ヘーゼロッテ・ファミリア! ~公爵令嬢は家族3人から命を狙われている~

縁代まと

文字の大きさ
上 下
19 / 56
お父様攻略編

第19話 ヤモリの見たもの

しおりを挟む
 ヤモリの目を通して怪しい動きを確認できたのは一週間が経った頃だった。

 初めの頃はさすがに二十四時間ずっと見張っているわけにはいかないので、視界を共有するのは『お父様が自室に居る時』に限定してたわ。

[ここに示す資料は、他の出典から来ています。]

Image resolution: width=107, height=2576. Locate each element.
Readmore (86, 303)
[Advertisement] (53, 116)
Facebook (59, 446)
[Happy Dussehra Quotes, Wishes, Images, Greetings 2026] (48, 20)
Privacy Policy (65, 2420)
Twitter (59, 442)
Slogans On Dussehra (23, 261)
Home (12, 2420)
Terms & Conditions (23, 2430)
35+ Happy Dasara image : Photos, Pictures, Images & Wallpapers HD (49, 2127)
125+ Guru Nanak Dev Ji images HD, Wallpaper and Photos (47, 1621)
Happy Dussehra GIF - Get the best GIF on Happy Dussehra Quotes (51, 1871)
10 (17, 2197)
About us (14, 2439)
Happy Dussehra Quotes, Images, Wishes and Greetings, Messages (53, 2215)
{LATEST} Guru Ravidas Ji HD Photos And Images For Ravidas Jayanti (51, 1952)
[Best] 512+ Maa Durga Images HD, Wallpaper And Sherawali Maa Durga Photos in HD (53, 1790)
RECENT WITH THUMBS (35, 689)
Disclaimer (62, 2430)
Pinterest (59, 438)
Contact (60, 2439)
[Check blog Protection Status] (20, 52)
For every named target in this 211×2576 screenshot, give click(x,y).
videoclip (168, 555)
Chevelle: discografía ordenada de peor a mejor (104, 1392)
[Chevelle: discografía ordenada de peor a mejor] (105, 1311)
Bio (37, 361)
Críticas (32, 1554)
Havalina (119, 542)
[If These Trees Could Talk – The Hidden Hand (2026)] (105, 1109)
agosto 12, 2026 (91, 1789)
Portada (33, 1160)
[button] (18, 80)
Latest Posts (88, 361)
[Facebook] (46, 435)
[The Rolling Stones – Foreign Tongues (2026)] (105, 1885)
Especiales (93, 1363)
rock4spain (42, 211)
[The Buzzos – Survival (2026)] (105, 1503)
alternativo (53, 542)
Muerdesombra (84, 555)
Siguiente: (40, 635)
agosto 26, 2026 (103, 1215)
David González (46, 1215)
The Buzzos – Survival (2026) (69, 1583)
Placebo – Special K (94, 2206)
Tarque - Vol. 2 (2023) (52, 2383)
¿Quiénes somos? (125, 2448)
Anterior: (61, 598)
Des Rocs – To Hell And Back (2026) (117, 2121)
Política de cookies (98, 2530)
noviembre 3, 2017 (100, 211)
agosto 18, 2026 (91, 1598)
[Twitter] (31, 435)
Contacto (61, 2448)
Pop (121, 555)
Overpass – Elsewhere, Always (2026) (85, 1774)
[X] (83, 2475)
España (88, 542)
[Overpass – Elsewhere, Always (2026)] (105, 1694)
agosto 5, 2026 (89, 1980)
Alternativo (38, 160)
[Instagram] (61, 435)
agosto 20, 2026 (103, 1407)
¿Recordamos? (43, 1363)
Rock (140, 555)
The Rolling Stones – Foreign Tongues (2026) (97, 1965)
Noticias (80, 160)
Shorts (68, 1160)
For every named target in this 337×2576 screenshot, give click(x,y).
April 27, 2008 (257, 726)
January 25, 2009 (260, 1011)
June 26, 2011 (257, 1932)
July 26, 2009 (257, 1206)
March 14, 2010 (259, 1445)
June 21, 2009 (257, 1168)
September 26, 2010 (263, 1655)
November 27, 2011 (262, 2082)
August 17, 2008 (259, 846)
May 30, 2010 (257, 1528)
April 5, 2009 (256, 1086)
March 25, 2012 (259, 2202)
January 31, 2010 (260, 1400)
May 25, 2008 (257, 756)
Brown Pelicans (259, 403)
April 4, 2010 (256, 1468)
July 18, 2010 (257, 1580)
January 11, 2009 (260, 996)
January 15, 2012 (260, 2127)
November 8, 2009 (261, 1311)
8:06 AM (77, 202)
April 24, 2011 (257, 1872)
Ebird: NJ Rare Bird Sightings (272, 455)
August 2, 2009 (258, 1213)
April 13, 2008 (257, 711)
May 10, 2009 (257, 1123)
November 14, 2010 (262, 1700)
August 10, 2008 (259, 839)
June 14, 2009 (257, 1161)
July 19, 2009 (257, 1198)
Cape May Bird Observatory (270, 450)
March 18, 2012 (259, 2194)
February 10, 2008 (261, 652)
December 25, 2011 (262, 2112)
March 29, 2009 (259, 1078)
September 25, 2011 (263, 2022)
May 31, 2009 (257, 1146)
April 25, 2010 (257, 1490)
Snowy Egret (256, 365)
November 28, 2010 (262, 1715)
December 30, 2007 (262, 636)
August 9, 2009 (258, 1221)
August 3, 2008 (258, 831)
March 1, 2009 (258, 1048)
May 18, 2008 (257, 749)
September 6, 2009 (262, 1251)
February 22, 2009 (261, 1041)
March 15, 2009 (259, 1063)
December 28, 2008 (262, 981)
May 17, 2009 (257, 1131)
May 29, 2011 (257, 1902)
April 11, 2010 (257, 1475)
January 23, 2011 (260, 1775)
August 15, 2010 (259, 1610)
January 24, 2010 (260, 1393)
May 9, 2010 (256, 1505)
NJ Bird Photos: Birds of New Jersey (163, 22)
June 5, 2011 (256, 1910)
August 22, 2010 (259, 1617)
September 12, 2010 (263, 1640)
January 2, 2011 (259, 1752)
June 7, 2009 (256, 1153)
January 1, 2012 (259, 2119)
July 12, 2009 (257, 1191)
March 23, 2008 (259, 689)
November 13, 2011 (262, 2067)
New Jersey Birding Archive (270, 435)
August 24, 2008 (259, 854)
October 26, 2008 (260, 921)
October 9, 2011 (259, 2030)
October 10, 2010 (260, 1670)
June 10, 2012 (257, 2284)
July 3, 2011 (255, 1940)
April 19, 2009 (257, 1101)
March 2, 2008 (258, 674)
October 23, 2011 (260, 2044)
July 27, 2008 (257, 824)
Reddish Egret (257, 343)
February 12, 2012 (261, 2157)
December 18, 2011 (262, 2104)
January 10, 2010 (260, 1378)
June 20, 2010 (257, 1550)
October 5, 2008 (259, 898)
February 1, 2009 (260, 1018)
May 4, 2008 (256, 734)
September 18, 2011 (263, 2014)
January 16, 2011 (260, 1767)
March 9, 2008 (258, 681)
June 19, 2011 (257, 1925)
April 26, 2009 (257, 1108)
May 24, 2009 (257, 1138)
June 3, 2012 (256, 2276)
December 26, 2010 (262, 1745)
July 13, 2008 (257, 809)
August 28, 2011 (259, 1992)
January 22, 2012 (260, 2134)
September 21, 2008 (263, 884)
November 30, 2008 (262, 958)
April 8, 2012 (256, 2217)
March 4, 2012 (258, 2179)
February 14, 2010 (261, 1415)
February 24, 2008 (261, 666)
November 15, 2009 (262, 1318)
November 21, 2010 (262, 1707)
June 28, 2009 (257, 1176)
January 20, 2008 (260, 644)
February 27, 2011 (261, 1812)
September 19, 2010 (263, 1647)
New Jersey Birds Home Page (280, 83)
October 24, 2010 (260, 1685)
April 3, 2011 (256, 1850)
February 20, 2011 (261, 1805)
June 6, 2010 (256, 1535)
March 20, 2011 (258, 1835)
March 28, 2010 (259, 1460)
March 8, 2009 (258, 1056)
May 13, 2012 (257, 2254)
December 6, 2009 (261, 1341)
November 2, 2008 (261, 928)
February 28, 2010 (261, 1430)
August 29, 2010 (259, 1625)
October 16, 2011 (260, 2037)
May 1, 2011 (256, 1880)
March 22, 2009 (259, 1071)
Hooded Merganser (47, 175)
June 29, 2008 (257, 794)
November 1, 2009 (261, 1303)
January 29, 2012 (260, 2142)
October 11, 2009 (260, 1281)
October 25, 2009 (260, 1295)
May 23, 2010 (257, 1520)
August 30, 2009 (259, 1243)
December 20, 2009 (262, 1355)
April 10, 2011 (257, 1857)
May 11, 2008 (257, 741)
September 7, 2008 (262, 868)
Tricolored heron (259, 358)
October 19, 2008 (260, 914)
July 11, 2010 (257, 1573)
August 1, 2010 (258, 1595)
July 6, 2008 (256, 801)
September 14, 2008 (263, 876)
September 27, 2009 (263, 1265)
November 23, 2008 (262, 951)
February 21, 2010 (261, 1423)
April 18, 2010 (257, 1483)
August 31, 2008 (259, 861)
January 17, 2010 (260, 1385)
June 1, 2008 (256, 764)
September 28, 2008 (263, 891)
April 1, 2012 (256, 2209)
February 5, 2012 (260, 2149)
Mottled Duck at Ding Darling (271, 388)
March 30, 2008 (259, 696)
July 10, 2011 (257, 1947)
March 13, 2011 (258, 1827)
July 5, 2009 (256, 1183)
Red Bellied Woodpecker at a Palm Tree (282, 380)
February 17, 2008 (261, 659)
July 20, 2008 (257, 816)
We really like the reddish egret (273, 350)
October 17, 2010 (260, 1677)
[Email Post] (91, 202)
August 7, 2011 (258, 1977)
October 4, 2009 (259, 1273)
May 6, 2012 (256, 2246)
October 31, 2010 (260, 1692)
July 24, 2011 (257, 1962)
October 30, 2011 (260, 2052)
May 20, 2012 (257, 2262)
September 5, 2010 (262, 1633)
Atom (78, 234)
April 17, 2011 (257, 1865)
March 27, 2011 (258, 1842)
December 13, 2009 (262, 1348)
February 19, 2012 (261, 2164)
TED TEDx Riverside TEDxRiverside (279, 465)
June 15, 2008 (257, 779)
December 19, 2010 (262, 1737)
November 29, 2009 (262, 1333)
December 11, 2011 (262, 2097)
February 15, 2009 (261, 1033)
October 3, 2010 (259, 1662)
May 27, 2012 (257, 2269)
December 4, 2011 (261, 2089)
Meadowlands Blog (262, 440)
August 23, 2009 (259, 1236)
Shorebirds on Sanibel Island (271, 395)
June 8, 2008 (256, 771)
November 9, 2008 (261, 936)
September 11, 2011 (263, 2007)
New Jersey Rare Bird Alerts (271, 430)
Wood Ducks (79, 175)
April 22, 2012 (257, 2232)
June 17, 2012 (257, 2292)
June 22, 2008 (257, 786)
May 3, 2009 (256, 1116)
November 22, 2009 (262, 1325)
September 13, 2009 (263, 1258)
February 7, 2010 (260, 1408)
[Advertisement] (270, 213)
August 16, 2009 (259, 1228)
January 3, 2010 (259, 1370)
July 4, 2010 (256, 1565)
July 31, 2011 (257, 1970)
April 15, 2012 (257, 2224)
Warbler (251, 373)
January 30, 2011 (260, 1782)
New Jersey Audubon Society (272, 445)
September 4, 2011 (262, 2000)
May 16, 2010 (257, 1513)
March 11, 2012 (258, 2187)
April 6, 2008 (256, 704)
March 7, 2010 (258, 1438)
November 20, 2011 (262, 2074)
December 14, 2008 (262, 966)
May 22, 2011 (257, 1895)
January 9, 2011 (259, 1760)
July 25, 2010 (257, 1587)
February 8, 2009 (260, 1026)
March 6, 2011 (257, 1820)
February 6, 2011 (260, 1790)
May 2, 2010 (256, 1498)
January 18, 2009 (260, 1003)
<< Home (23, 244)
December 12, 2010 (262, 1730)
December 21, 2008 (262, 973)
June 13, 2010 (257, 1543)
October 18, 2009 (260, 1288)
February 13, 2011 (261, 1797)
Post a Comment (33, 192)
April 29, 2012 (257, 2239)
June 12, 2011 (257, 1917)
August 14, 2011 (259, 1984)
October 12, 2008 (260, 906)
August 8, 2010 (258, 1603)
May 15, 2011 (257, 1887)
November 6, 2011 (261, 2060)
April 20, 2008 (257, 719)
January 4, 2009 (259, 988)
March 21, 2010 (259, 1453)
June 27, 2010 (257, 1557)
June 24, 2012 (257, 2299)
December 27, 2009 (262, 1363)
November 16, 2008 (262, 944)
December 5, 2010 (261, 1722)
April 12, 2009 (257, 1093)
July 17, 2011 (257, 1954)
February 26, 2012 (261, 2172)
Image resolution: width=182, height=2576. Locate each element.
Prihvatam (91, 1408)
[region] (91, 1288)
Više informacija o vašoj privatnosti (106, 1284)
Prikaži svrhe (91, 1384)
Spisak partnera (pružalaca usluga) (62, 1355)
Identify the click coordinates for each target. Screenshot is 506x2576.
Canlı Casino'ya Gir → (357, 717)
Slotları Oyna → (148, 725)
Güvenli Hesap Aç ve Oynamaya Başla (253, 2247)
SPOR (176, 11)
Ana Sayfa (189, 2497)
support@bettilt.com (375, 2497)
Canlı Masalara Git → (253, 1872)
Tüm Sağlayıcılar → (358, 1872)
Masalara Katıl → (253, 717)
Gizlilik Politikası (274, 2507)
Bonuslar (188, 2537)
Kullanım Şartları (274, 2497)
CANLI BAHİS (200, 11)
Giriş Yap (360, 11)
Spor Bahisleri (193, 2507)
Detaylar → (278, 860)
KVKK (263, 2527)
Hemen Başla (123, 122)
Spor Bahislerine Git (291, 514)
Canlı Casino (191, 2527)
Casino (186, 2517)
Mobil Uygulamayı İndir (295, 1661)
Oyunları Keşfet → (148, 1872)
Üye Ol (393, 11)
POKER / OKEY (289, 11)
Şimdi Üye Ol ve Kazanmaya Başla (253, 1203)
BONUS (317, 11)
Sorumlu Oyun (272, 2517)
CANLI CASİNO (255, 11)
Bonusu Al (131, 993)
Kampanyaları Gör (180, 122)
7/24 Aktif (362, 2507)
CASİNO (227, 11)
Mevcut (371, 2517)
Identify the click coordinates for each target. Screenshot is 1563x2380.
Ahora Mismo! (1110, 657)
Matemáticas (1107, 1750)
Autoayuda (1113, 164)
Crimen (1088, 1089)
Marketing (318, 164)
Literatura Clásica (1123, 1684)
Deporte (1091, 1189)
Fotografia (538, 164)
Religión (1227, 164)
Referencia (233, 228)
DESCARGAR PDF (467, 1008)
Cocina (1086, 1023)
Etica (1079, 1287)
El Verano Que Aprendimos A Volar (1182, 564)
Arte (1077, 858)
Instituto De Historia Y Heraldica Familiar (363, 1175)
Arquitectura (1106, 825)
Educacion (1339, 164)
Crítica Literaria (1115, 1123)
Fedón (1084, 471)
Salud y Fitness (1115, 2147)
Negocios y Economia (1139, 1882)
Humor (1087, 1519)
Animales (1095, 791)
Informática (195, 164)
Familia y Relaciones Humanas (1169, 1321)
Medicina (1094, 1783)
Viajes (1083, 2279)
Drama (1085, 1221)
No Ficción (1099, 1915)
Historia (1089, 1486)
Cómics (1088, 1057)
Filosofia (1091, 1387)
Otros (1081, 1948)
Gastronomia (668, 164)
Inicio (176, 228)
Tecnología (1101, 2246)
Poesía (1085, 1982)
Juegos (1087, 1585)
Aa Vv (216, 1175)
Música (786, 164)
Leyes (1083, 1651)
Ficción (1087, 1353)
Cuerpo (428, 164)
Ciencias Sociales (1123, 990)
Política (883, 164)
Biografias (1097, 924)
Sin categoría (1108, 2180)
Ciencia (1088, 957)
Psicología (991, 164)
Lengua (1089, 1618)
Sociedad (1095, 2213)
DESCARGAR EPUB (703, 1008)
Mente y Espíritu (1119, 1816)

 手紙を窓際に置いていくという手段もあるけれど、これはうっかり誰かに見つかる可能性があると思うの。周辺は手入れされているからメイドや庭師が出入りしているだろうし、それはお父様もわかっているだろうから。
 だから自分の手で確実に受け取れるタイミングにするはず、と予想してのことよ。
 もし予想が外れてもお父様が手紙を回収するところは見れるはず。

 ただし、自分の睡眠時間は確保しなくてはならない。

 意識を移している間、私の肉体は眠ったような状態になるけれど、べつに睡眠をとれているわけではないから夜通しそのままだと寝不足になるのよ。……前に一度試したわ。翌日はもの凄く寝不足だった。
 これも二十四時間見張っていられない理由のひとつね。
 マクベスの件もあるし、怪しまれる要素はなるべく少なくしないと。

 その代わり監視が手薄になるのが気掛かりだったけれど、三日目くらいにあることに気がついた。
 意識をリンクしていなかった期間中に影の動物が見たものを、次回のリンク時に記憶として見返すことができたのだ。
 お父様にまだ習っていないことだったから少し不安だったけれど、それはつまりお父様も私がこんな使い方をできると早々には予想できないということ。
 なら活かす他ないわよね。

 見返せる記憶は肉眼で見た時より劣化していて完璧なものではなかった。録画したものを見ているような感覚と言うべきかしら。
 けれど――幸いにもその記憶の中に、真っ黒なコウモリが手紙を持って窓に寄っていく光景が残っていた。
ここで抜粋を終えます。